Rebuilding Afghanistan’s national security forces, promoting the rule of law, fighting widespread corruption and the narcotics trade, improving public health and education, promoting respect for human rights, expanding electric and transportation infrastructure, and furthering economic development.

Sopko revealed that, in addition to the $126 billion devoted to reconstruction operation, the United States had spent about $750 billion on the American military offensive alone since the war started in October 2001, for an overall total “approaching $900 billion.”

The high-ranking staffer from the office of Sen. Paul, a staunch critic of the waste associated with the Afghanistan war effort, added:

The United States needs to lessen our aid dramatically to Afghanistan. So much of our aid is lost to waste, fraud, abuse, and corruption. Some estimate that as much as 50% of our money is misspent, mismanaged, or disappears entirely. According to recent testimony before the Senate Foreign Relations Committee, the United States’ involvement in Afghanistan will cost taxpayers a whopping $45 billion in 2018.

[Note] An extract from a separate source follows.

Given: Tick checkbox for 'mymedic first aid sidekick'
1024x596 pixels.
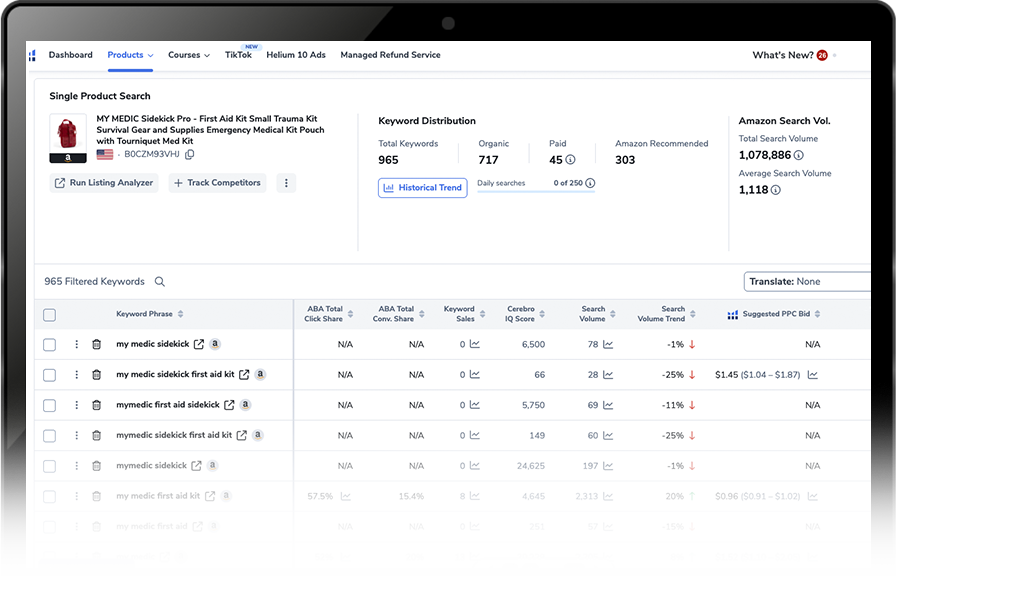Looking at the screenshot, I should click(50, 405).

Echoing Sopko, Gor acknowledged that it is difficult to determine a specific estimate for the amount of U.S. dollars wasted in Afghanistan, telling lawmakers:

Corruption can range from literally billions of dollars disappearing, to preferential hiring and nepotism. Ministers tend to hire from within their own tribes, their own villages, or quite literally from their immediate family.

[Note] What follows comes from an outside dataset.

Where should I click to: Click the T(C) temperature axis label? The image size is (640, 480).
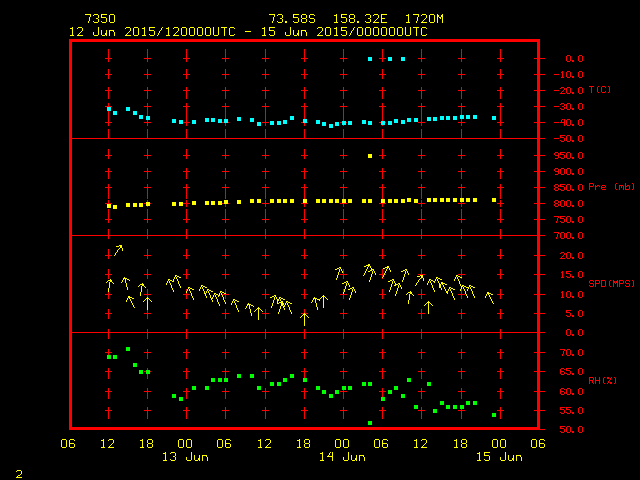599,90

Corruption is so rampant, we don’t have a clue what percentage actually disappears from the top line. Oversight is greatly lacking.

In July 2017, Sopko told lawmakers that so much American taxpayer money is mismanaged in Afghanistan that it is nearly impossible to determine what percentage of reconstruction funds can be written off as waste, fraud, and abuse.

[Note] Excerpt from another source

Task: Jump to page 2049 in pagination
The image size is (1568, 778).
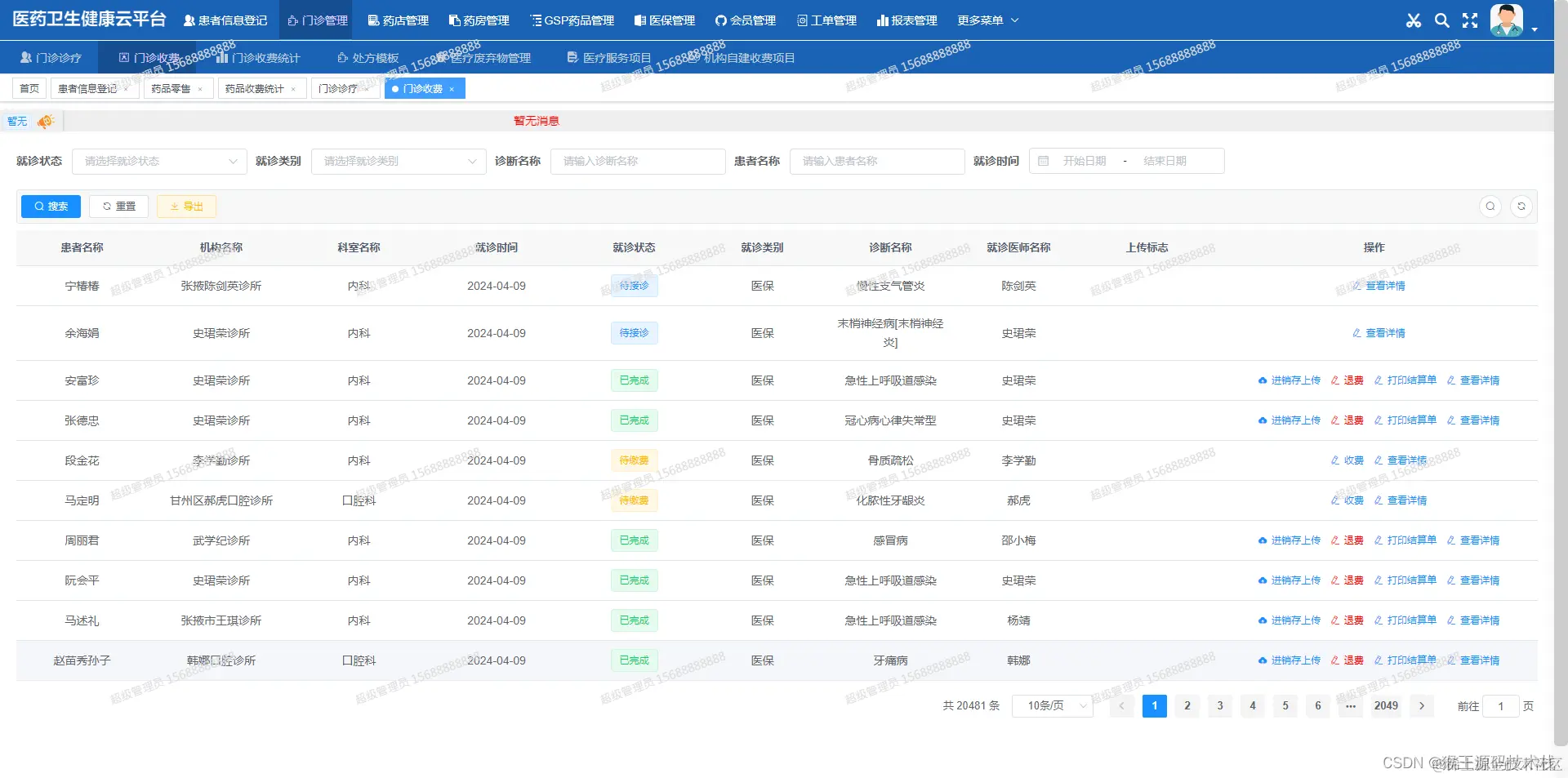Action: tap(1386, 705)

“All I can say is it’s too much. Way too much, billions, but I can’t tell you what percentage,” the inspector general declared.

In citing examples of wasteful spending in Afghanistan, Gregory McNeill, a top Republican staffer for the Senate Homeland Security Subcommittee on Federal Spending hosting the hearing Wednesday, noted that Afghans are trashing tens of millions worth of U.S.-funded equipment before they even take it out of the box.

He told lawmakers via written testimony, “We had a whistleblower contact us several years ago describing how new goods were being vastly over ordered, shipped overseas, and then destroyed in Afghanistan – in their original packaging, brand new.”

McNeill learned from the Government Accountability Office (GAO), Congress’s auditing arm, that at least an estimated “$50 million worth of new, in the packaging, equipment was being destroyed”

Despite the millions of American taxpayer dollars being trashed, the Defense Criminal Investigative Service (DCIS) determined “nothing criminal was happening and it didn’t warrant further investigation,” McNeill testified.

It was business as usual for the Pentagon, which received more money this year than any other department in the history of the United States.